-- What needs to be done --
Lines with the word "Toggle" are the answer; copy each of them from the data below.

⟨

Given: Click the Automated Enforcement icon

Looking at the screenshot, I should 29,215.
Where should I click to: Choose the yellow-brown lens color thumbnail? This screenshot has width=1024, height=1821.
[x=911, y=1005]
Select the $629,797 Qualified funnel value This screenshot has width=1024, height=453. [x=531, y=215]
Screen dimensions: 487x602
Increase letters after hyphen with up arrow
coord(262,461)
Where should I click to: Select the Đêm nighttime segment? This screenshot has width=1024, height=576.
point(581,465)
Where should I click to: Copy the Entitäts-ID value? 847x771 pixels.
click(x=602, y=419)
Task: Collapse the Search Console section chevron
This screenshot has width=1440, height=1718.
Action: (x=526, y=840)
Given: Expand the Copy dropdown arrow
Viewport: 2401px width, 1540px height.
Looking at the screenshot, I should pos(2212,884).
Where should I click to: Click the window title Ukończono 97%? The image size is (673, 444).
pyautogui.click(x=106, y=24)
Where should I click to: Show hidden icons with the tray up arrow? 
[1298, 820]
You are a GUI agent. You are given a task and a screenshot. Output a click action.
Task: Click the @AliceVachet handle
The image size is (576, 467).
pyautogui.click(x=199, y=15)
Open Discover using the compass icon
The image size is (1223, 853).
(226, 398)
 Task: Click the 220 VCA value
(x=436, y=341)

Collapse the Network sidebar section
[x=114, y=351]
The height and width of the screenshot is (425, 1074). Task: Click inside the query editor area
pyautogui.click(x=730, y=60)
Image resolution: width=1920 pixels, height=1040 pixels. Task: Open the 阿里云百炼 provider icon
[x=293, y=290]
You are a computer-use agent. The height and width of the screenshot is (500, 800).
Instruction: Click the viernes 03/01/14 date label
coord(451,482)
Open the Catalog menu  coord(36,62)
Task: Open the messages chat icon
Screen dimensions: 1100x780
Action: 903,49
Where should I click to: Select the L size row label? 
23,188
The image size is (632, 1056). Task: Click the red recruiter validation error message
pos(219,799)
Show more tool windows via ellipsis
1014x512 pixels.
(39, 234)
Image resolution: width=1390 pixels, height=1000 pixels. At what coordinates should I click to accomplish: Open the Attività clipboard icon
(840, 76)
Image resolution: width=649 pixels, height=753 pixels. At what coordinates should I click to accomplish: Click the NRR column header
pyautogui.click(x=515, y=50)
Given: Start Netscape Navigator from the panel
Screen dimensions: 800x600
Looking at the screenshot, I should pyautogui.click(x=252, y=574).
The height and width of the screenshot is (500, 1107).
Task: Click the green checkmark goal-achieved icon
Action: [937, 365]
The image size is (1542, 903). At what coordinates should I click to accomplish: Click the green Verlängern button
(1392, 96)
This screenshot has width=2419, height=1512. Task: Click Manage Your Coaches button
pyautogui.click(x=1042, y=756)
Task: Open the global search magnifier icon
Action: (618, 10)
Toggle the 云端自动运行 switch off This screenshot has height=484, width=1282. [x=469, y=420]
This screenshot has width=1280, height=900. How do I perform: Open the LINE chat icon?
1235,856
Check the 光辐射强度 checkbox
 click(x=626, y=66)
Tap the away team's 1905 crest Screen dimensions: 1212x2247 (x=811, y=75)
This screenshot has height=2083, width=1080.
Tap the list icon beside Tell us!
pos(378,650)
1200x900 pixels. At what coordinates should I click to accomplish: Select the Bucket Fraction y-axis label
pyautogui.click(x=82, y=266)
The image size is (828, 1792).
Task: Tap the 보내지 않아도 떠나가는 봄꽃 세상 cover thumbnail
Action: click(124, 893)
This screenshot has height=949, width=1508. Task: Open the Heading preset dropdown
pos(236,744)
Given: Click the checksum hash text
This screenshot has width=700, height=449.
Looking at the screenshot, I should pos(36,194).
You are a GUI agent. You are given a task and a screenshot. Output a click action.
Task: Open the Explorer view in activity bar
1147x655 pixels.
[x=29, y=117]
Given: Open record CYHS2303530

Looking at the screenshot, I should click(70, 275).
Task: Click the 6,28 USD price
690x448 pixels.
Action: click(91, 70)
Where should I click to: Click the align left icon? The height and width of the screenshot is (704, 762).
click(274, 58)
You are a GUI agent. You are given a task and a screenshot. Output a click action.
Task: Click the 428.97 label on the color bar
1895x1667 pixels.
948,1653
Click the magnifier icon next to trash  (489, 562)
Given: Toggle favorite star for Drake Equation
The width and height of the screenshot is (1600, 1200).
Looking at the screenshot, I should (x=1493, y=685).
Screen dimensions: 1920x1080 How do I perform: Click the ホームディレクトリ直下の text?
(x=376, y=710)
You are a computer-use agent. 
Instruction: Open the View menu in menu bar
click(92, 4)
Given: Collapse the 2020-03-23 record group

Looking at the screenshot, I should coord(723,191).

⟩

-- Result --
Toggle the 云端自动运行 switch off This screenshot has height=484, width=1282. [x=469, y=420]
Given: Toggle favorite star for Drake Equation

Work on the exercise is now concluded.